Central limit theorem

Our group, along with a few students, has been reading statistics handbook and refreshing our understanding of the basic statistics. I was given to cover a chapter about the central limit theorem, which reminded me that I had already given a similar presentation while being PhD student myself. While diving into the topic, I have noticed a couple things, which are usually glanced over in a typical statistics handbook. Let me share them with you.

In the previous post we have started simple - with the law of large numbers. In this post, let us consider a natural extension of this result - the central limit theorem.

Derivation of the central limit theorem

Last time we have determined mean and variance of estimate \( \hat{X}_N \), which we have previously defined as

\begin{equation} \hat{X}_N =\frac{1}{N}\sum_{i=1}^N X_i . \end{equation}

In this post for simplicity let us standardize outcomes of individual experiments,

\begin{equation} Y_i = \frac{X_i - \hat{\mu}}{\hat{\sigma}} . \end{equation}

In the above \( \hat{\mu} \) and \( \hat{\sigma} \) are the estimates of the mean and standard deviation of \( X_i \). Standardization procedure makes our new random variables \( Y_i \) have zero mean and unit standard deviation.

Thus, instead of \( \hat{X}_N \) let us consider

\begin{equation} Z = \frac{1}{\sqrt{N}} \sum_{i=1}^N Y_i . \end{equation}

If needed, we can recover original \( \hat{X}_N \) by inverting the standardization operation.

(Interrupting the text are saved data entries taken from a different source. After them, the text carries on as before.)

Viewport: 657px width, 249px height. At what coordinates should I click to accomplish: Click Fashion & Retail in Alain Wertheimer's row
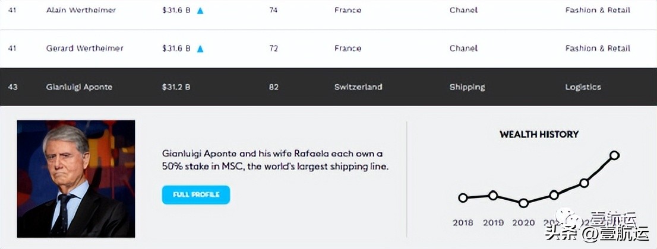[598, 10]
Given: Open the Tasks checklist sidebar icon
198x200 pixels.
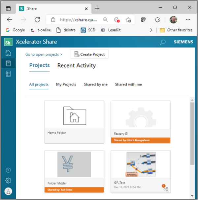Looking at the screenshot, I should 8,74.
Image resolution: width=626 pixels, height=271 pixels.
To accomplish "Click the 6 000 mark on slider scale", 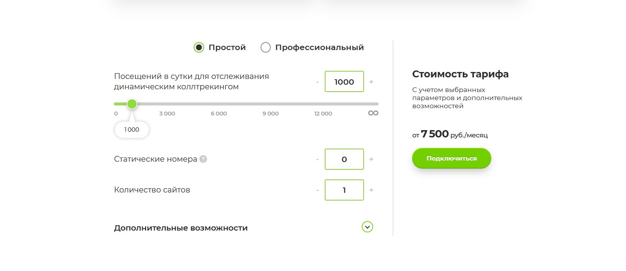I will coord(219,114).
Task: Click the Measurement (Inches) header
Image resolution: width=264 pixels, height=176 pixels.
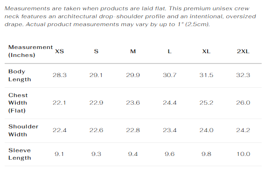Action: 30,51

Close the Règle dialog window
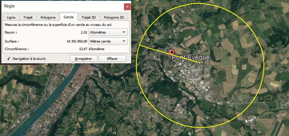point(127,6)
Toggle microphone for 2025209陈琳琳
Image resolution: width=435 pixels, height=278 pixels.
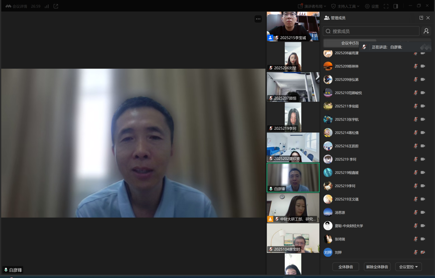coord(415,66)
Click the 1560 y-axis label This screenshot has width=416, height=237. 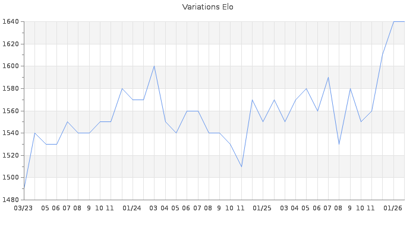[11, 111]
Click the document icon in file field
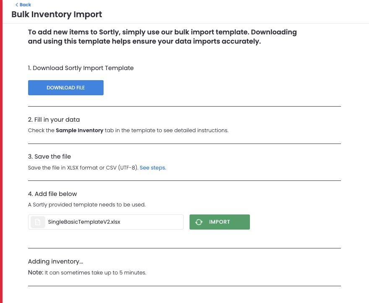 pyautogui.click(x=38, y=222)
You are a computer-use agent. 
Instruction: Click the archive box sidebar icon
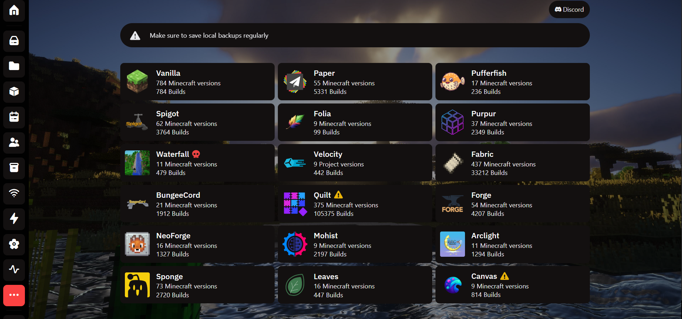pyautogui.click(x=14, y=168)

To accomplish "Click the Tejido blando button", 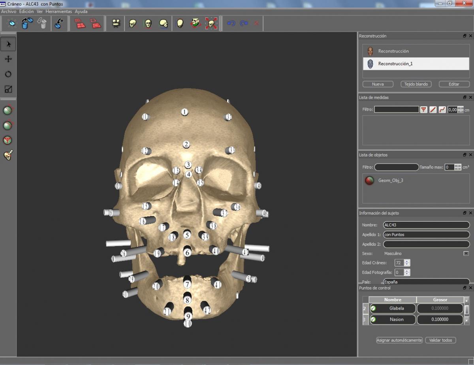I will [x=416, y=84].
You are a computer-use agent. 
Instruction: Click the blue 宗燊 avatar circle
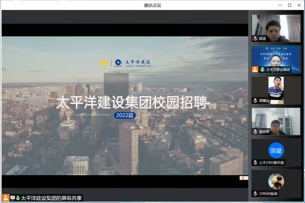coord(276,150)
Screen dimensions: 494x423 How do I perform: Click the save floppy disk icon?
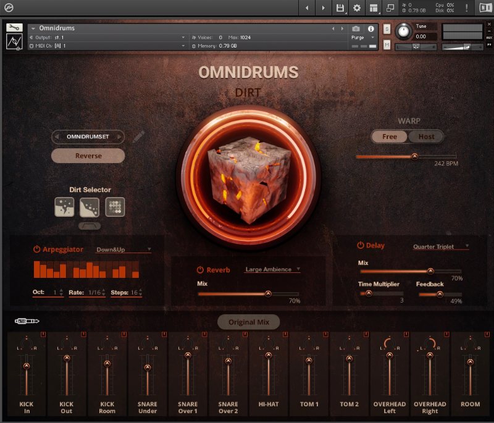pyautogui.click(x=340, y=8)
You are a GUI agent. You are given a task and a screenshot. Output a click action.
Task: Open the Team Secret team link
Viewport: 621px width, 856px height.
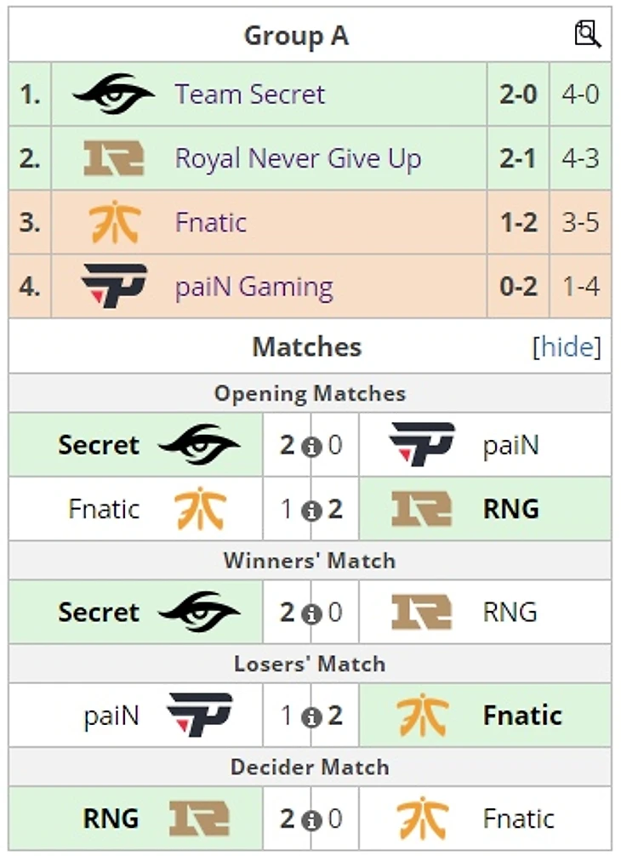tap(249, 94)
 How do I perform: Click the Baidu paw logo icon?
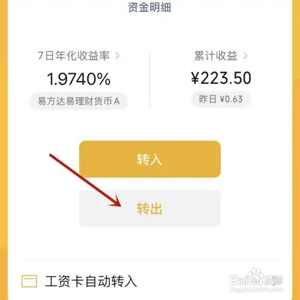[x=254, y=277]
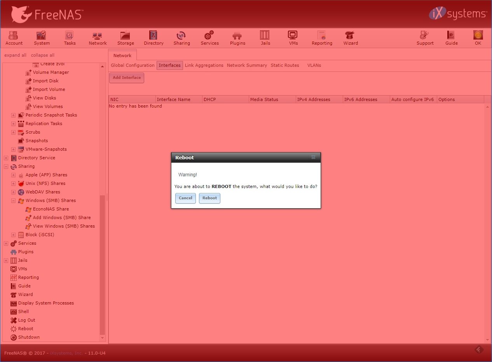Click the collapse all link
The height and width of the screenshot is (362, 492).
43,55
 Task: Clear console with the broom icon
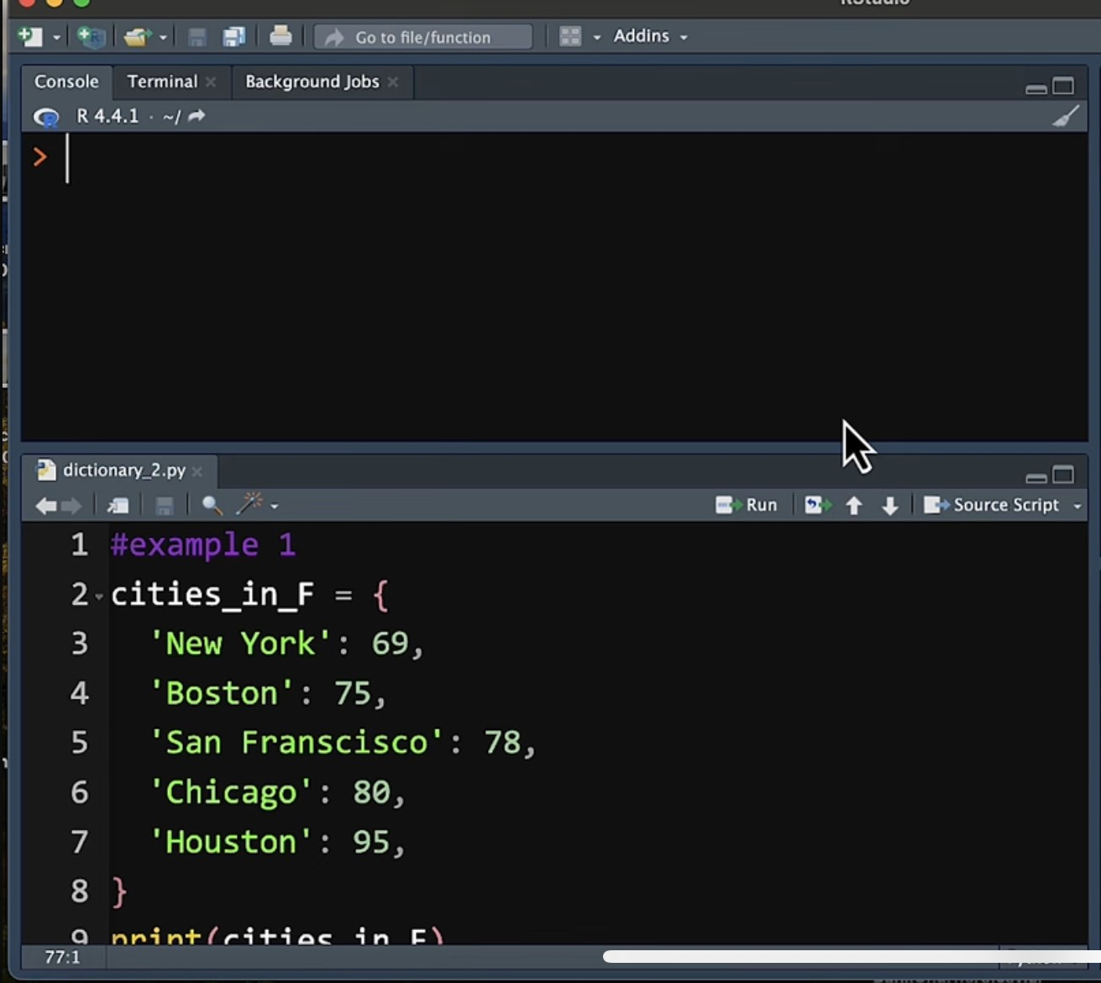click(1065, 117)
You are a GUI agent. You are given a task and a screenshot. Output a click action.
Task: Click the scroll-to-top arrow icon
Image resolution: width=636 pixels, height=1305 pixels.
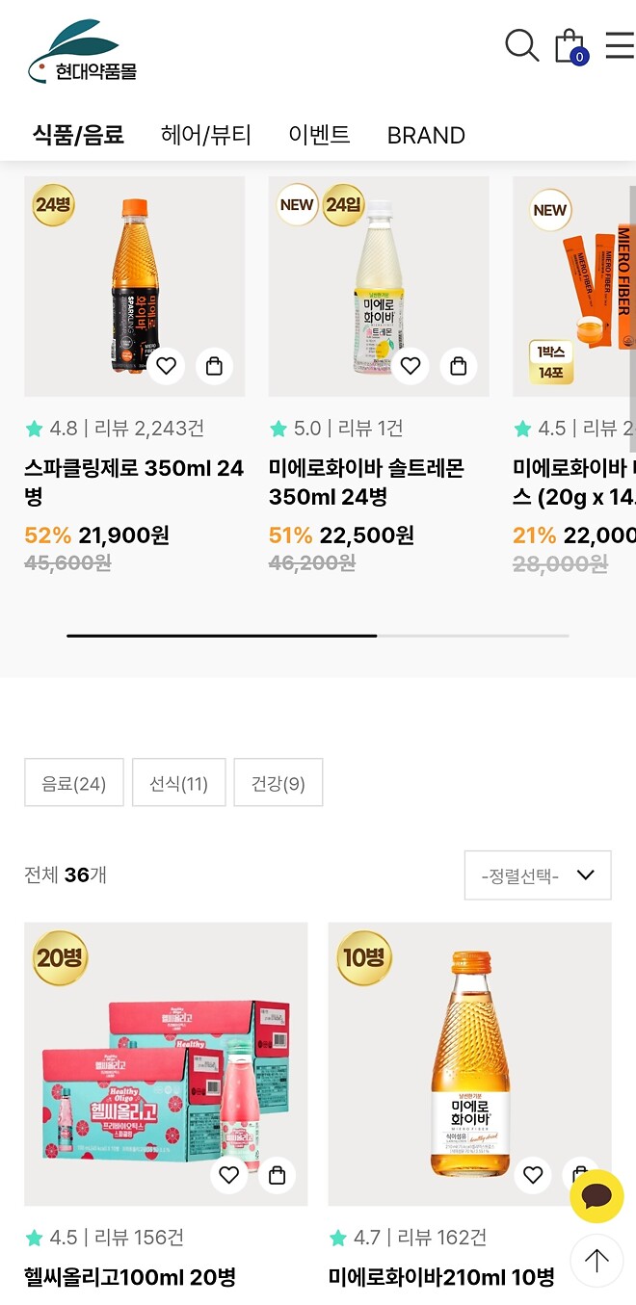[596, 1260]
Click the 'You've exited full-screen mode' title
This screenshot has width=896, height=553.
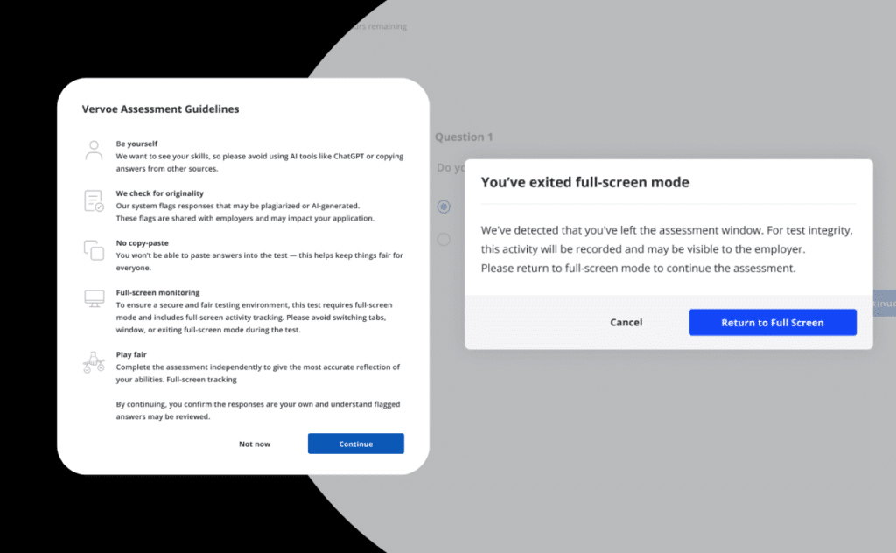[x=585, y=182]

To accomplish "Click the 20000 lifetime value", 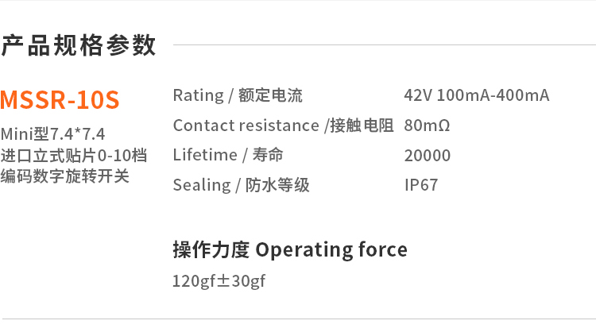I will tap(427, 156).
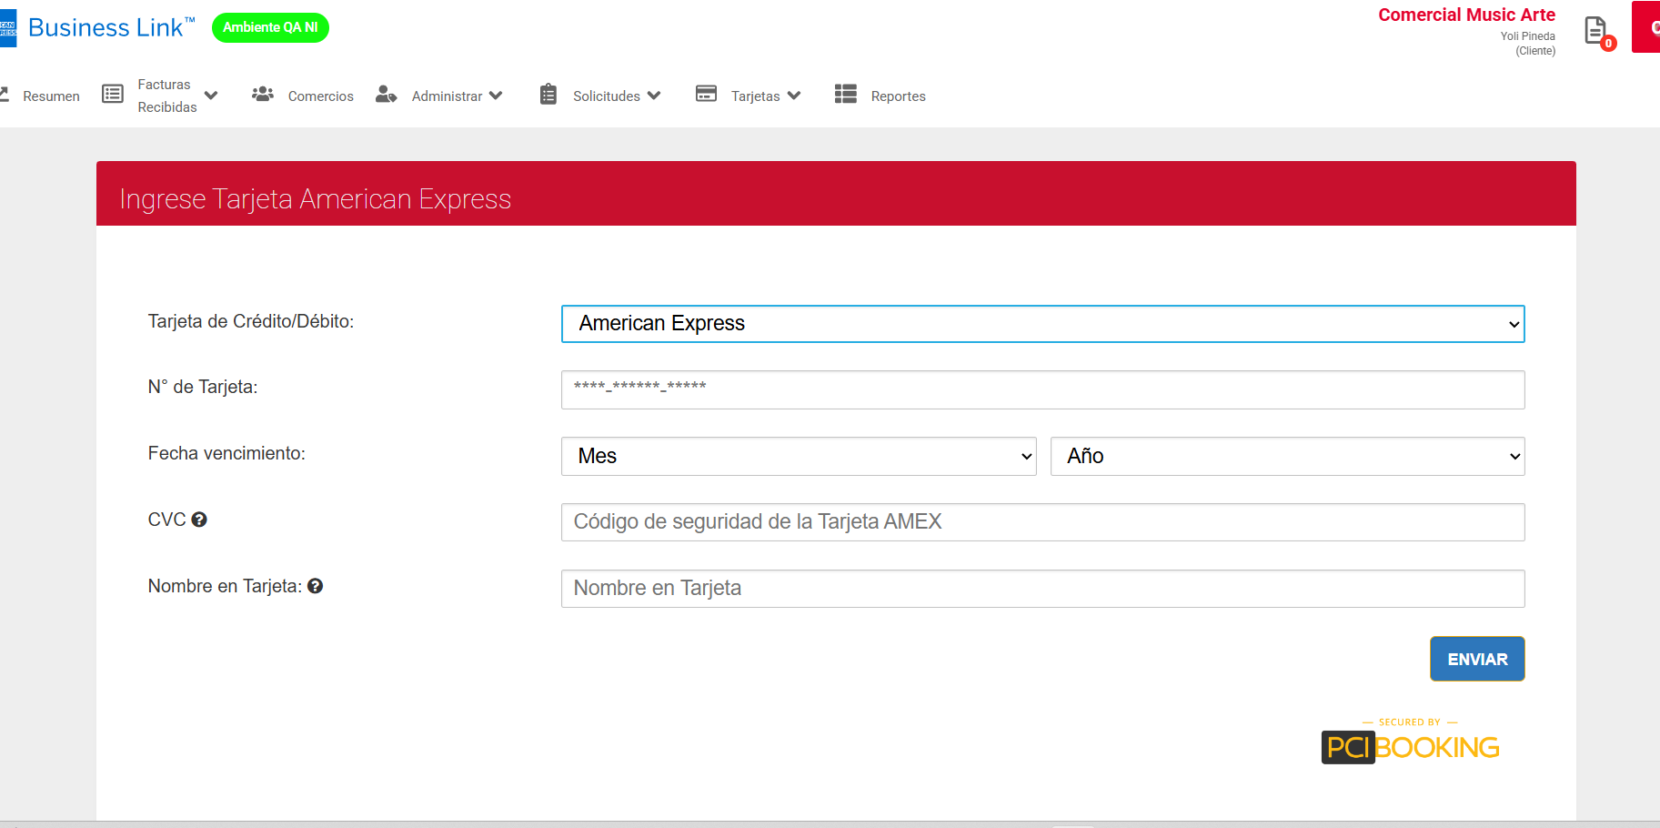Click the Facturas Recibidas list icon
1660x828 pixels.
113,94
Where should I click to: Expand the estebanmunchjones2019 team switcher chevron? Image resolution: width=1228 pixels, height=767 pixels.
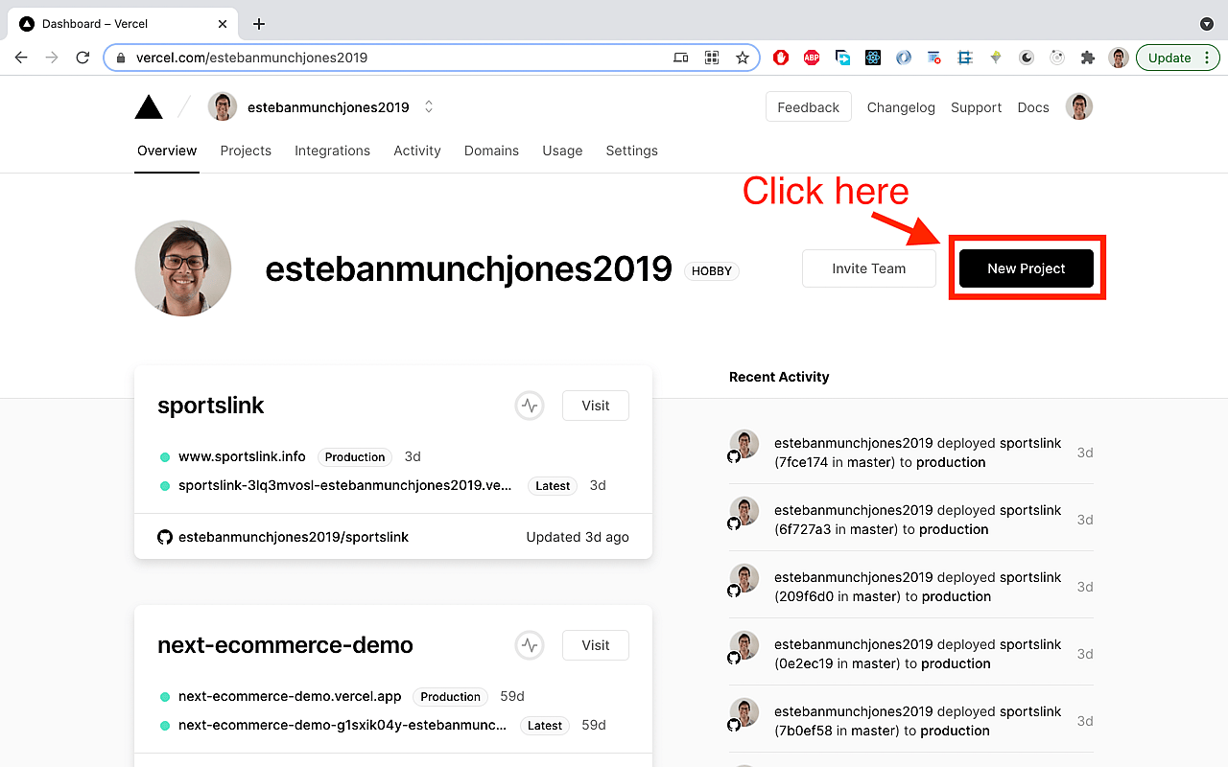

Let us recall that adding two (or more) random variables is the same multiplying characteristic functions of the distributions from which these random variables were sampled. Thus we have that characteristic function of \( Z \) is given by

\begin{equation} \varphi_Z\left(t\right) = \mathbb{E}\left[\exp\left(\mathrm{i} t Z\right)\right] = \prod_{j=1}^N \varphi_{Y_j} \left(\frac{t}{\sqrt{N}}\right) . \end{equation}

If, \( Y_i \) are independent and identically distributed, then

\begin{equation} \varphi_Z\left(t\right) = \left[\varphi_{Y}\left(\frac{t}{\sqrt{N}}\right)\right]^N . \end{equation}

Now, if we let \( N\rightarrow\infty \),

\begin{equation} \varphi_Z\left(t\right) \approx \left[ 1 - \frac{t^2}{2 N} \right]^N \approx \exp\left(-\frac{t^2}{2} \right) . \end{equation}

This is exactly characteristic function of normal distribution with zero mean and unit variance.

Important caveats

By relying on the standardization procedure we have circumvented one important caveat. \( \hat{\mu} \) and \( \hat{\sigma} \) will always be finite for a finite data set, but for the derivation to work these estimates need to meaningful. In other words, they should approach true moment values of the sampling distribution. This means that at least first two moments must be finite.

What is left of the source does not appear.